When %union is specified these dollar-notations are available:
- o
- $$ =
- A value is assigned to the rule’s nonterminal’s semantic value. If the rule’s nonterminal was associated with one of the union’s field types, then the matching union field receives the value of the assignment expression’s right-hand side. If no association was defined then the variable representing the nonterminal’s semantic value is a plain union (i.e., STYPE_) variable.
- o
- $$(expr)
- Expr’s value is assigned to the rule’s nonterminal’s plain union (i.e., STYPE_) type. Any association that may have been defined between the nonterminal and a union field is ignored.
- o
- _$$
- This refers to the rule’s nonterminal’s plain union (i.e., STYPE_) type. Any association that may have been defined between the nonterminal and a union field is ignored.
- o
- $$
- This refers to the rule’s nonterminal’s semantic value. If it was associated with one of the union’s types, then $$ refers to the associated union field. If no association was defined then $$ represents a plain union (i.e., STYPE_) type of variable.
- o
- $$.
- If the rule’s nonterminal’s semantic value was associated with one of the union’s types, then $$. is shorthand for the member selector operator, applied to the associated union field type. If no association was defined then $$. is shorthand for the field selector operator, applied to the nonterminal’s semantic value’s plain union (i.e., STYPE_) type.
- o
- $$->
- If the rule’s nonterminal’s semantic value was associated with one of the union’s types, then $$-> is shorthand for the pointer to member operator, applied to the associated union field type. If no association was defined then an error message is issued, as the pointer to member operator is not defined for plain union types.
- o
- _$1
- This refers to the current production rule’s first component’s plain union (STYPE_) value.
- o
- $1
- This shorthand refers to the semantic value of the production rule’s first element.
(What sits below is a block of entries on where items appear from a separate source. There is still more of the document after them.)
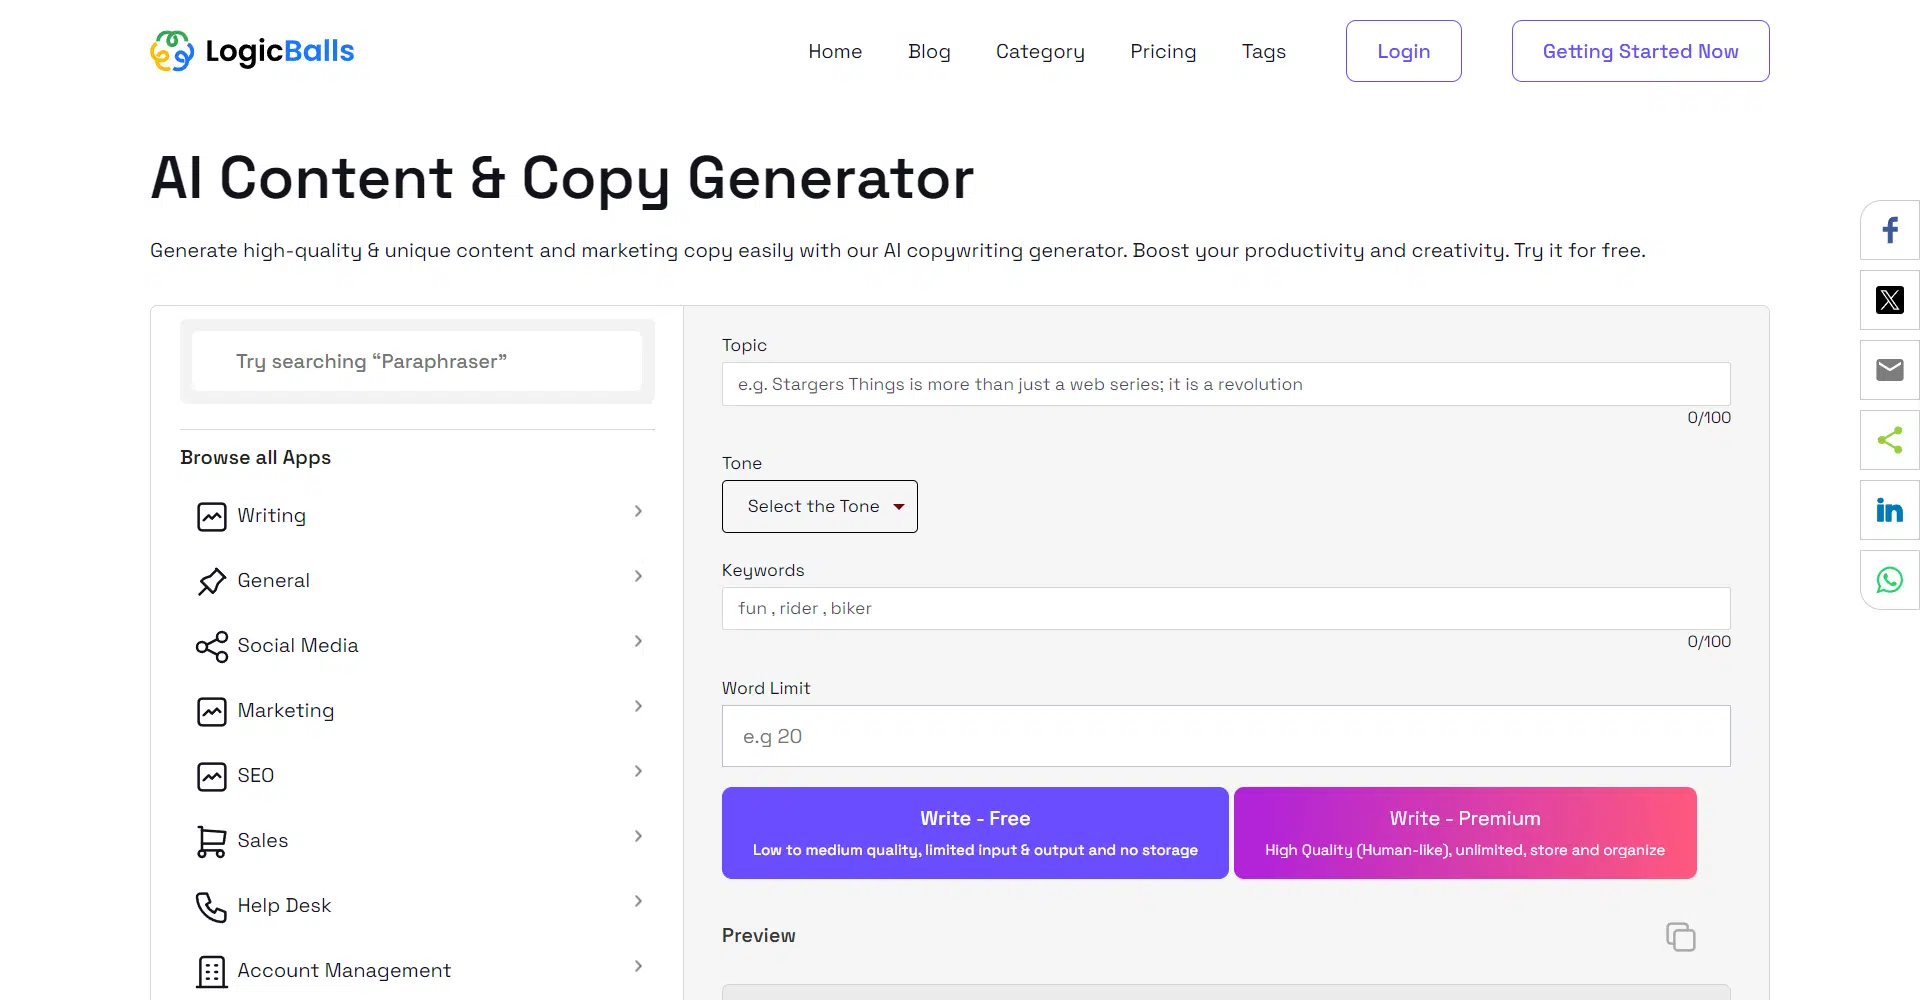Share page on Facebook
The image size is (1920, 1000).
click(x=1889, y=231)
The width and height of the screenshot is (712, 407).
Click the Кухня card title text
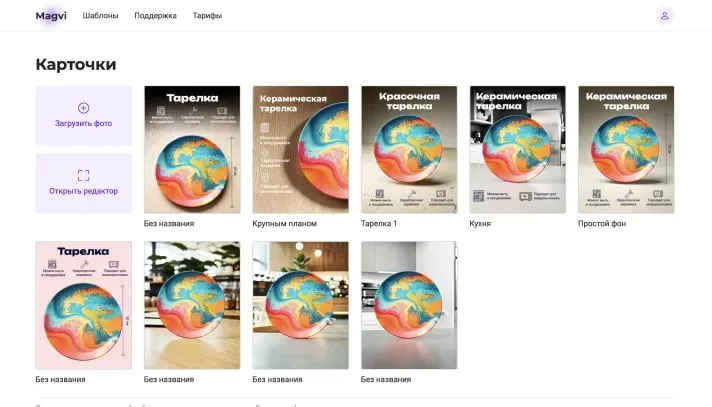(x=480, y=224)
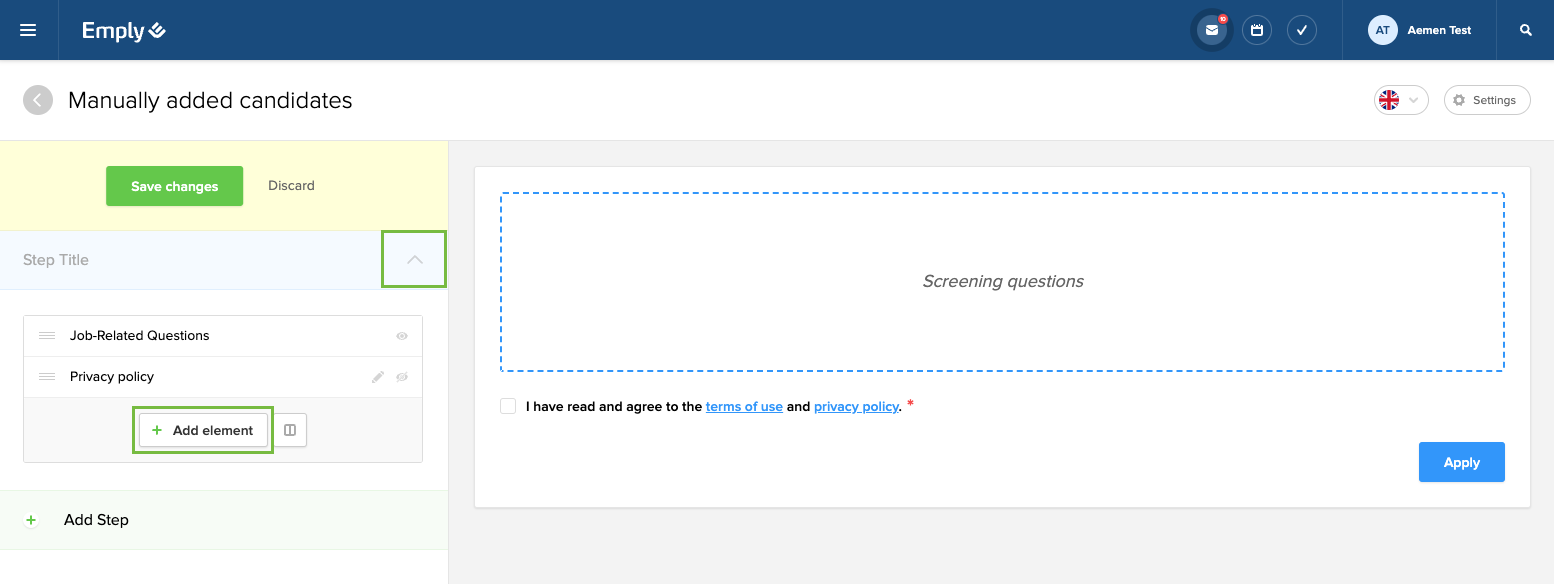1554x584 pixels.
Task: Click the Add element button
Action: (x=203, y=430)
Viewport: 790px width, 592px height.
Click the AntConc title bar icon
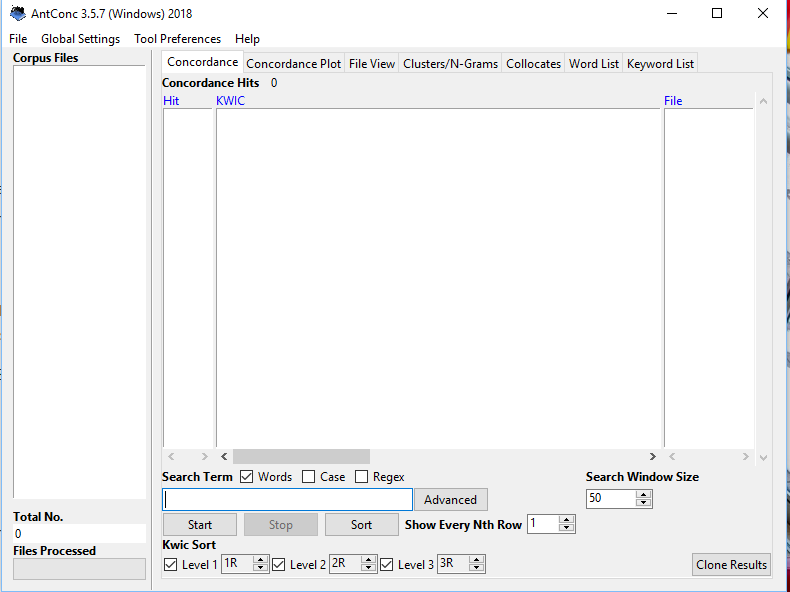coord(17,14)
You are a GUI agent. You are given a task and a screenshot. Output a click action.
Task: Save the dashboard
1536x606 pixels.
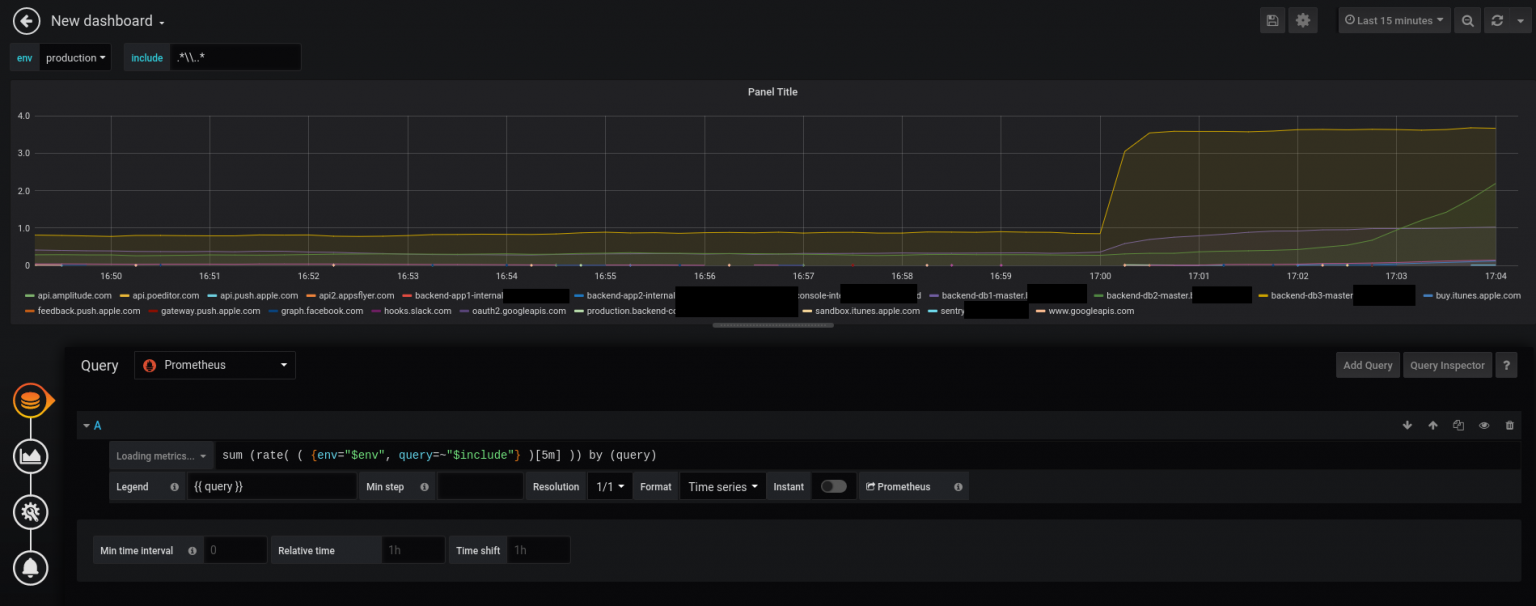coord(1272,20)
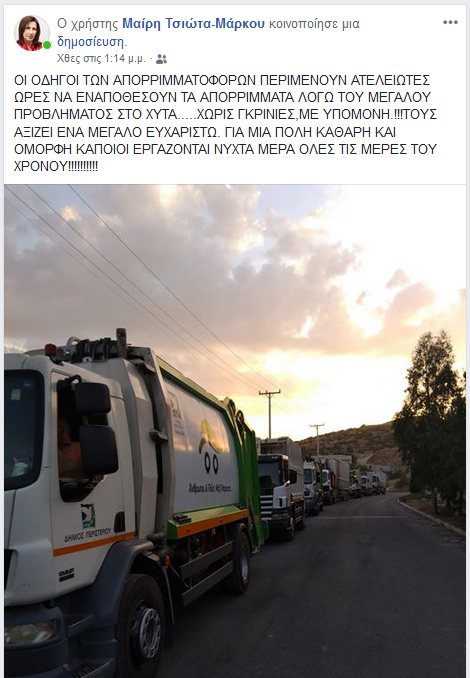Viewport: 470px width, 678px height.
Task: Click the front wheel of first truck
Action: click(x=142, y=626)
If it was associated with one of the union’s types, then $1 refers to the associated union field. If no association was defined then $1 represents a plain union (i.e., STYPE_) type of variable.
- o
- $1.
- If the production rule’s first component’s semantic value was associated with one of the union’s types, then $1. is shorthand for the member selector operator, applied to the associated union field type. If no association was defined then $1. is shorthand for the field selector operator, applied to the first component’s semantic value’s plain union (i.e., STYPE_) type.
- o
- $1->
- If the production rule’s first component’s semantic value was associated with one of the union’s types, then $1-> is shorthand for the pointer to member operator, applied to the associated union field type. If no association was defined then an error message is issued, as the pointer to member operator is not defined for plain union types.
- o
- _$-1
- This refers to the plain union (STYPE_) value of a component in a production rule, listed immediately before the current rule’s nonterminal ($-2 refers to a component used two elements before the current nonterminal, etc.).
- o
- $-1
- Same: this refers to the plain union (STYPE_) value of a component in a production rule, listed immediately before the current rule’s nonterminal ($-2 refers to a component used two elements before the current nonterminal, etc.).
- o
- $-1.
- This is shorthand for the field selector operator applied to to the plain union (STYPE_) value of some production rule element, 1 element before the current rule’s nonterminal.
- o
- $-1->
- This shorthand refers to tho pointer to member operator applied to the plain union (STYPE_) value of some production rule element, 1 element before the current rule’s nonterminal. Its use results in an error message, as the pointer to member operator is not defined for plain union types.
- o
- $<field>-1
- This refers to the field union field of a component in a production rule, listed immediately before the current rule’s nonterminal. Note that the validity of the specified field for that particular component cannot be verified by bisonc++.
- o
- $<field>-1.
- This refers to the member selector operator of the field union field of a component in a production rule, listed immediately before the current rule’s nonterminal. Note that the validity of the specified field for that particular component cannot be verified by bisonc++.
- o
- $<field>-1-> This refers to the pointer to member operator of the field union field of a component in a production rule, listed immediately before the current rule’s nonterminal. Note that the validity of the specified field for that particular component cannot be verified by bisonc++.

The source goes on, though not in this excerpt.